▸ **Your objective**: The answer should contain all of the records below, each one copied word for word.
BEGIN Data shown
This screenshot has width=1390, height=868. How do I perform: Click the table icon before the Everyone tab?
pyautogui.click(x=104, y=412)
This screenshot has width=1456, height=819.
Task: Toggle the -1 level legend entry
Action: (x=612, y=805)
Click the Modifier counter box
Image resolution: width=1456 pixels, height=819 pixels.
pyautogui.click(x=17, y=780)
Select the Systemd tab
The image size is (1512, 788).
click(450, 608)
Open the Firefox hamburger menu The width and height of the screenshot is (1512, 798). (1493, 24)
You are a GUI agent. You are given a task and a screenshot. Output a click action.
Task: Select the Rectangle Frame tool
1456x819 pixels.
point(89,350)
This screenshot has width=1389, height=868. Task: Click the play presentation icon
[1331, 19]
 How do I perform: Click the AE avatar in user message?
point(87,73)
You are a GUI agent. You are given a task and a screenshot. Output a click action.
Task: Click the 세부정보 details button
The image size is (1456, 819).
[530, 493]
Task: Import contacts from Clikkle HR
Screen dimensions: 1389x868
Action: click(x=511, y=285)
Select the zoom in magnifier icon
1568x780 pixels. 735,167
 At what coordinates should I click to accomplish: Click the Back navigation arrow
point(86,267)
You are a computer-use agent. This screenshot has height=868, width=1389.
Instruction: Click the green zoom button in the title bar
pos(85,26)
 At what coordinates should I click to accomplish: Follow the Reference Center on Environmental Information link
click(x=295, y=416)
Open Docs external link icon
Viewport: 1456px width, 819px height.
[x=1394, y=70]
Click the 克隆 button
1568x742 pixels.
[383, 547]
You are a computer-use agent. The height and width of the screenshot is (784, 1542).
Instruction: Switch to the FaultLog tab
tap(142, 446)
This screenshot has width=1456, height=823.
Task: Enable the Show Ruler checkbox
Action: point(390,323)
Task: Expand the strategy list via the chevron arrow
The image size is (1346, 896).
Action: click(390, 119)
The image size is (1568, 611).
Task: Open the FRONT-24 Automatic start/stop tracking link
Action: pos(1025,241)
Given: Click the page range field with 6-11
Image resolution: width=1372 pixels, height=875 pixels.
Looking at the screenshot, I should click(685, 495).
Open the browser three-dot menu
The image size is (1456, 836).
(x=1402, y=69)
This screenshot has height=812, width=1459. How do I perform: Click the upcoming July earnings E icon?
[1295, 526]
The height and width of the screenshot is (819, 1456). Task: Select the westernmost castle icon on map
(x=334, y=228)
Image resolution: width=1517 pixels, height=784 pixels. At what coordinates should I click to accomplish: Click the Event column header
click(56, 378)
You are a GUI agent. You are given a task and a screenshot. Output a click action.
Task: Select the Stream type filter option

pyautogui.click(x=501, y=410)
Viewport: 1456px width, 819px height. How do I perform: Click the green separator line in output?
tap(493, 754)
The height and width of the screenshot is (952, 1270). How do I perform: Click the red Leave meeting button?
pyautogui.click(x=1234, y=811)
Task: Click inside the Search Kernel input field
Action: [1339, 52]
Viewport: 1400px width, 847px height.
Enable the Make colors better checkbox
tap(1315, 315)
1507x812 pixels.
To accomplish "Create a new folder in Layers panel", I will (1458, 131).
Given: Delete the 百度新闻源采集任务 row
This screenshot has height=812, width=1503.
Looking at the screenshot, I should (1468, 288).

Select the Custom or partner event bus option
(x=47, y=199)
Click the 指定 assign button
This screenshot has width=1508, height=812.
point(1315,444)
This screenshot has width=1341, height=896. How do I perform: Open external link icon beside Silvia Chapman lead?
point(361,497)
END Data shown
▸ **The answer**:
This screenshot has width=1390, height=868. How do I perform: Click the table icon before the Everyone tab?
pyautogui.click(x=104, y=412)
This screenshot has width=1456, height=819.
Task: Toggle the -1 level legend entry
Action: (x=612, y=805)
Click the Modifier counter box
Image resolution: width=1456 pixels, height=819 pixels.
pyautogui.click(x=17, y=780)
Select the Systemd tab
The image size is (1512, 788).
click(450, 608)
Open the Firefox hamburger menu The width and height of the screenshot is (1512, 798). (1493, 24)
You are a GUI agent. You are given a task and a screenshot. Output a click action.
Task: Select the Rectangle Frame tool
1456x819 pixels.
point(89,350)
This screenshot has width=1389, height=868. Task: Click the play presentation icon
[1331, 19]
 How do I perform: Click the AE avatar in user message?
point(87,73)
You are a GUI agent. You are given a task and a screenshot. Output a click action.
Task: Click the 세부정보 details button
The image size is (1456, 819).
[530, 493]
Task: Import contacts from Clikkle HR
Screen dimensions: 1389x868
Action: click(x=511, y=285)
Select the zoom in magnifier icon
1568x780 pixels. 735,167
 At what coordinates should I click to accomplish: Click the Back navigation arrow
point(86,267)
You are a computer-use agent. This screenshot has height=868, width=1389.
Instruction: Click the green zoom button in the title bar
pos(85,26)
 At what coordinates should I click to accomplish: Follow the Reference Center on Environmental Information link
click(x=295, y=416)
Open Docs external link icon
Viewport: 1456px width, 819px height.
[x=1394, y=70]
Click the 克隆 button
1568x742 pixels.
[383, 547]
You are a computer-use agent. The height and width of the screenshot is (784, 1542).
Instruction: Switch to the FaultLog tab
tap(142, 446)
This screenshot has width=1456, height=823.
Task: Enable the Show Ruler checkbox
Action: point(390,323)
Task: Expand the strategy list via the chevron arrow
The image size is (1346, 896).
Action: click(390, 119)
The image size is (1568, 611).
Task: Open the FRONT-24 Automatic start/stop tracking link
Action: pos(1025,241)
Given: Click the page range field with 6-11
Image resolution: width=1372 pixels, height=875 pixels.
Looking at the screenshot, I should click(685, 495).
Open the browser three-dot menu
The image size is (1456, 836).
(x=1402, y=69)
This screenshot has height=812, width=1459. How do I perform: Click the upcoming July earnings E icon?
[1295, 526]
The height and width of the screenshot is (819, 1456). Task: Select the westernmost castle icon on map
(x=334, y=228)
Image resolution: width=1517 pixels, height=784 pixels. At what coordinates should I click to accomplish: Click the Event column header
click(56, 378)
You are a GUI agent. You are given a task and a screenshot. Output a click action.
Task: Select the Stream type filter option

pyautogui.click(x=501, y=410)
Viewport: 1456px width, 819px height. How do I perform: Click the green separator line in output?
tap(493, 754)
The height and width of the screenshot is (952, 1270). How do I perform: Click the red Leave meeting button?
pyautogui.click(x=1234, y=811)
Task: Click inside the Search Kernel input field
Action: [1339, 52]
Viewport: 1400px width, 847px height.
Enable the Make colors better checkbox
tap(1315, 315)
1507x812 pixels.
To accomplish "Create a new folder in Layers panel", I will (1458, 131).
Given: Delete the 百度新闻源采集任务 row
This screenshot has height=812, width=1503.
Looking at the screenshot, I should (1468, 288).

Select the Custom or partner event bus option
(x=47, y=199)
Click the 指定 assign button
This screenshot has width=1508, height=812.
point(1315,444)
This screenshot has width=1341, height=896. How do I perform: Open external link icon beside Silvia Chapman lead?
point(361,497)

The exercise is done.